----- Record extracts -----

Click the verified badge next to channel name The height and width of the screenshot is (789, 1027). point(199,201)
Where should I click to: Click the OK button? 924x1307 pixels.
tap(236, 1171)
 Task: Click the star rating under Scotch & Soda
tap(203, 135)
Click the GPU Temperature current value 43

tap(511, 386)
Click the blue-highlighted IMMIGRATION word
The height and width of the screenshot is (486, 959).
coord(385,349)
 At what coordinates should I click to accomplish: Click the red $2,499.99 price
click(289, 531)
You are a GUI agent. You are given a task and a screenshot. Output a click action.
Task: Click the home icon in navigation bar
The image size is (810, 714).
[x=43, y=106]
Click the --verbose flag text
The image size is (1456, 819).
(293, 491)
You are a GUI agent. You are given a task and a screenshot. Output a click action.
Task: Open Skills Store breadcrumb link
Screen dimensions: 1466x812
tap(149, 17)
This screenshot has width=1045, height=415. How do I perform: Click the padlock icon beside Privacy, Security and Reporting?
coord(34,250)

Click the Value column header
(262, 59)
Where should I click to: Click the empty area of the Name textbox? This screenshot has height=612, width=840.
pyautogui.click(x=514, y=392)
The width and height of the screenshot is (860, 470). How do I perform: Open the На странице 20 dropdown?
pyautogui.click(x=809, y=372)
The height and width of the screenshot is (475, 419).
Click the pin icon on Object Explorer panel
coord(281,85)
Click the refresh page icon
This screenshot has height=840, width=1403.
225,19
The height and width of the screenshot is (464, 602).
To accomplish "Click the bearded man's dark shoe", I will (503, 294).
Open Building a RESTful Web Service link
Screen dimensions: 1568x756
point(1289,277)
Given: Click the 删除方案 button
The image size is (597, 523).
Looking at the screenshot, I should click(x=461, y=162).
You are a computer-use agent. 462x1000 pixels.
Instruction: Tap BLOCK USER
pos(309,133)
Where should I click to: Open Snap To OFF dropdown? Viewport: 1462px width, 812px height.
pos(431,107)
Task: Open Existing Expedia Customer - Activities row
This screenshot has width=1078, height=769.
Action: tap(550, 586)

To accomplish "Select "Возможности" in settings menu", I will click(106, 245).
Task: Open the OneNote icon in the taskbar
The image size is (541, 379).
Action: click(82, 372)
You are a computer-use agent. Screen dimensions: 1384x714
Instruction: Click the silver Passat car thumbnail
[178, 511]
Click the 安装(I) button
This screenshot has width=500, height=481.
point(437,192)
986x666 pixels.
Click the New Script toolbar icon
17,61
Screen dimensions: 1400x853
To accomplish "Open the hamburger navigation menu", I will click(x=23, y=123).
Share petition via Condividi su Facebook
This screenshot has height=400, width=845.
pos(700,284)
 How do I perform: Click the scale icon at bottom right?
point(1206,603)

-----

Challenge:
Can you copy out, word for word, every line from the one containing "How do I perform: Click the scale" through the end of the records, including both the first and the last line?

Output for this exercise:
 How do I perform: Click the scale icon at bottom right?
point(1206,603)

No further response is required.